Today, Walmart sells a far more efficient 6,000 BTU air-conditioning unit (with a remote control) for only $115. The current hourly wage for limited-service restaurant workers is around $19 an hour, putting the time price at six hours.

The time price has decreased by 98.6 percent. For the time it took US workers to earn the money to buy one unit in 1952, they get 70 today.

If air conditioning saves lives, why don’t more Europeans have it?

Europe’s electricity prices are typically much higher than the US, driven by higher taxes, network costs, renewable energy mandates, and energy import dependence. Customers in the US pay 17 to 19 cents per kilowatt-hour (kWh) compared to 25 to 32 cents in Europe. This means Europeans pay roughly 47 to 68 percent more per kWh than US customers.

Americans are also much richer than Europeans. According to World Bank data, American gross domestic product (GDP) per capita was $84,809 in 2024, while the European Union’s was 25 percent lower at $63,585. That $21,224 difference could buy a lot of comfortable cooling.

The European Union also prioritizes environmental targets over human comfort by imposing strict regulations for heating and cooling, making these amenities much more costly. The commission encourages citizens to use fans instead of air conditioning. Imagine the government doing that in Phoenix and Atlanta in July. Italy, Greece, and Spain even announced temperature limits in public spaces during the 2022 heatwave in an effort to meet these environmental objectives. Spain limited air conditioners to be set no lower than 80°F. No wonder European productivity is 38 percent lower than the US.

Historic preservation laws and strict landlord rules frequently ban exterior window units to maintain aesthetic uniformity.

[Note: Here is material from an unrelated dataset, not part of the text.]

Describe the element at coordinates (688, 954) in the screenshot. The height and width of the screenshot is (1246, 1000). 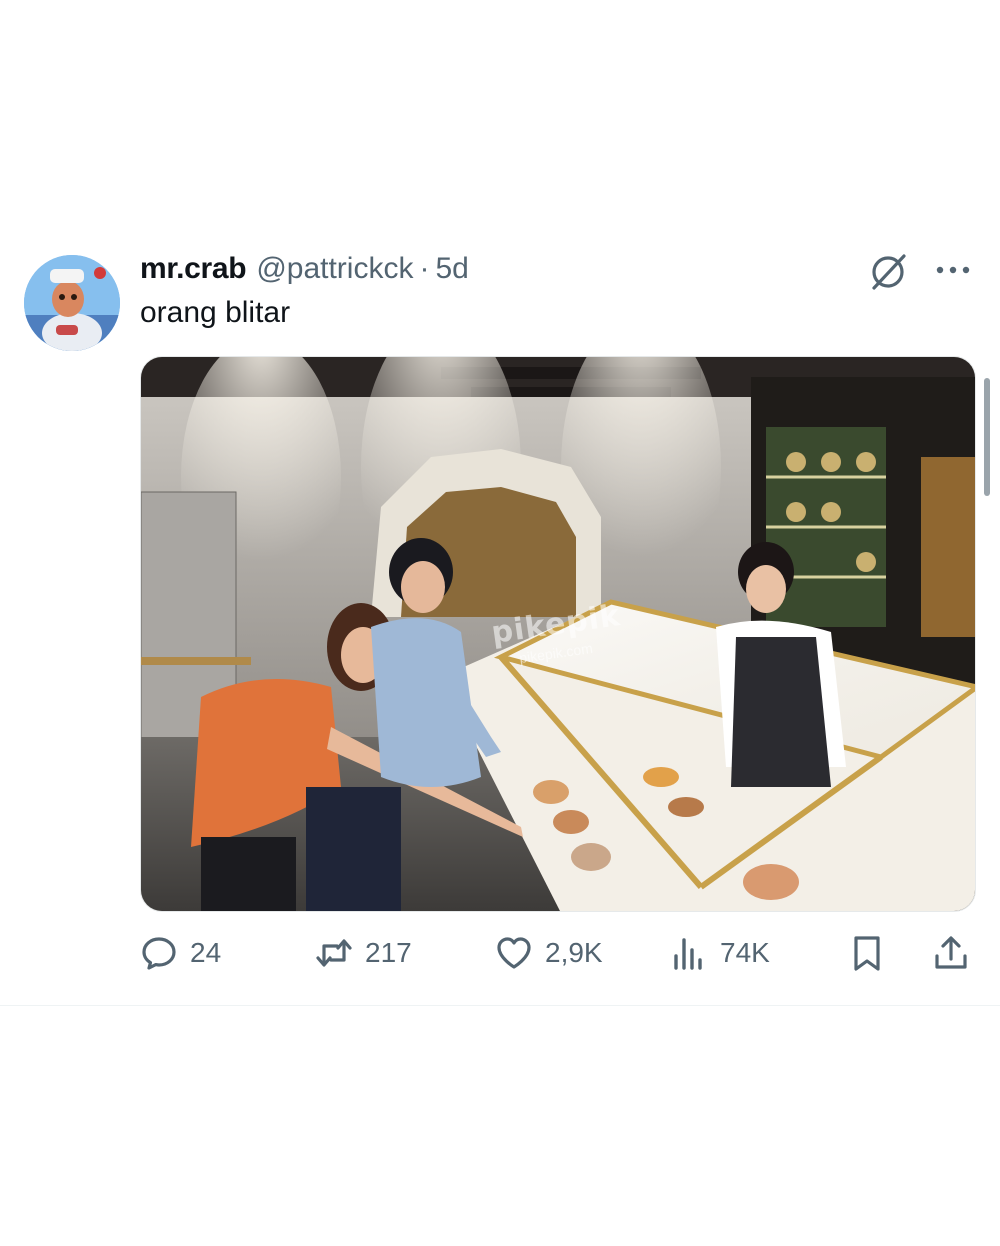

While air conditioning ownership increases households’ electricity consumption, it may be a small price to pay for comfort and avoiding death.

The problem is not the climate but the policy mindset. Too many European regulators approach energy and technology through the ideological lens of scarcity rather than creative innovation and human flourishing. One reason such policies persist is that the officials who design them are largely insulated from the consequences of their decisions and rarely experience their costs directly. Instead, those costs are borne by millions of ordinary citizens.

Air conditioning is not ultimately a story about cooling. It is a story about knowledge. It transformed oppressive heat into comfort, inhospitable regions into thriving communities, and summer misery into year-round productivity. Coal, copper, and electricity become valuable only after humans discover how to harness them. The history of air conditioning is the history of knowledge triumphing over nature’s constraints.

The ultimate resource is neither energy nor matter. It is the infinite capacity of human beings to learn, create, and discover.